Why do we need to know about Full Conditional Distributions?

To effectively generate samples from the joint posterior distributions, we will need an algorithm called Gibbs sampler. Otherwise we are stuck. Until the 90’s, Bayesian statistics was merely an interesting concept but with very little applications because it was hard (except for cherry-picked cases) to make inference on the joint posterior distribution; this distribution is often intractable once we have multiple parameters (which is typically the case for most problems). However, with the advent of the Gibbs sampler in the 90’s, there was a revolution because this algorithm allowed statisticians to obtain sample from this joint distribution. As we have seen, if we have samples from a distribution, we can use it to do all sorts of inferences. In summary, the Gibbs sampler is the main algorithm used in Bayesian statistics, underlying Winbugs, JAGS, and all the other software that do some Bayesian black magic. Importantly, a key concept for Gibbs samplers is that of Full Conditional Distributions (abbreviated here as FCD’s).

What are Full Conditional Distributions?

FCD’s are the distributions of each parameter given all the other parameters and the data.

For instance, say we have four parameters {a,b,c,d}, data X and independent priors, and that the posterior distribution is given by:

\[p(a,b,c,d|X) \propto L(X|a,b,c,d)p(a)p(b)p(c)p(d)\]

Then, the FCD’s would be:

\[p(a|X,b,c,d) \propto L(X|a,b,c,d)p(a)\] \[p(b|X,a,c,d) \propto L(X|a,b,c,d)p(b)\] \[p(c|X,a,b,d) \propto L(X|a,b,c,d)p(c)\] \[p(d|X,a,b,c) \propto L(X|a,b,c,d)p(d)\]

Notice here that we just retain those terms that depend on the target parameter. For instance, \(p(b)\),\(p(c)\),\(p(d)\) do not change for different values of the parameter “a” while \(L(X|a,b,c,d)\) and \(p(a)\) do. Therefore, the FCD for the parameter “a” does not include \(p(b)\), \(p(c)\), and \(p(d)\).

DIRECTIVE 1: Retype the records from the line with "ЕКОНОМИЈА (309, 53)" up to and including the line at the end of the records, reproducing them character for character.

SOURCE RECORDS:
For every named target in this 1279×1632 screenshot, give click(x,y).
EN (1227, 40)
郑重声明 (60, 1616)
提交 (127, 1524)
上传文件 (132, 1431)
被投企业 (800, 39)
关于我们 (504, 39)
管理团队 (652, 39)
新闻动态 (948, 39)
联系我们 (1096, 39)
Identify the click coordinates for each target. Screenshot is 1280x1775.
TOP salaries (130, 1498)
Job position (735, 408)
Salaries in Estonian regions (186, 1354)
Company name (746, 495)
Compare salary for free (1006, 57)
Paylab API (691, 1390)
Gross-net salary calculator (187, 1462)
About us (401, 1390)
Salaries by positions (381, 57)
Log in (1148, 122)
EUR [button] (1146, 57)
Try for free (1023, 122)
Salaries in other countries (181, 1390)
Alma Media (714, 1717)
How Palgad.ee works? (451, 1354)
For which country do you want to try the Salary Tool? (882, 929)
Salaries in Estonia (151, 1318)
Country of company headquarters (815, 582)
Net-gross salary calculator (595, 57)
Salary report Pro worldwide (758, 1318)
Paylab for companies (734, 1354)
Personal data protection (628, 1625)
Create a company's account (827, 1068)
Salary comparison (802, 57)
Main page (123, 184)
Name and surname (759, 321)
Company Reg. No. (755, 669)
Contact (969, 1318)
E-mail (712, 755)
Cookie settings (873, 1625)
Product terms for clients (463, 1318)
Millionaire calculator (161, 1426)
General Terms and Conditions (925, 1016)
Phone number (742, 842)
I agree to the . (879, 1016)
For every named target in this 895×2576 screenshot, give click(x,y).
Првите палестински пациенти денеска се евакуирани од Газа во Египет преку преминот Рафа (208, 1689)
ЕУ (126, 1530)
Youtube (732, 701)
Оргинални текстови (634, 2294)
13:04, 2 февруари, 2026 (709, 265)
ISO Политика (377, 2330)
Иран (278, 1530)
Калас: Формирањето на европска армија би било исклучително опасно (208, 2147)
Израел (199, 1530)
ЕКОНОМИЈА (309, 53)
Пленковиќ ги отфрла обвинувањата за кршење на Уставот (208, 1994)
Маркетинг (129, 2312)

DIRECTIVE 2:
Answer these questions from the text on full conditional distributions:
(a) Which software does the text name as built on the Gibbs sampler?
(b) How does the text define full conditional distributions?
(c) Which terms does the FCD for the parameter "a" leave out?

TASK SOLUTION 1:
ЕКОНОМИЈА (309, 53)
Пленковиќ ги отфрла обвинувањата за кршење на Уставот (208, 1994)
Маркетинг (129, 2312)

TASK SOLUTION 2:
(a) Winbugs and JAGS, along with all the other software that does Bayesian "black magic."
(b) They are the distributions of each parameter given all the other parameters and the data.
(c) \(p(b)\), \(p(c)\), and \(p(d)\).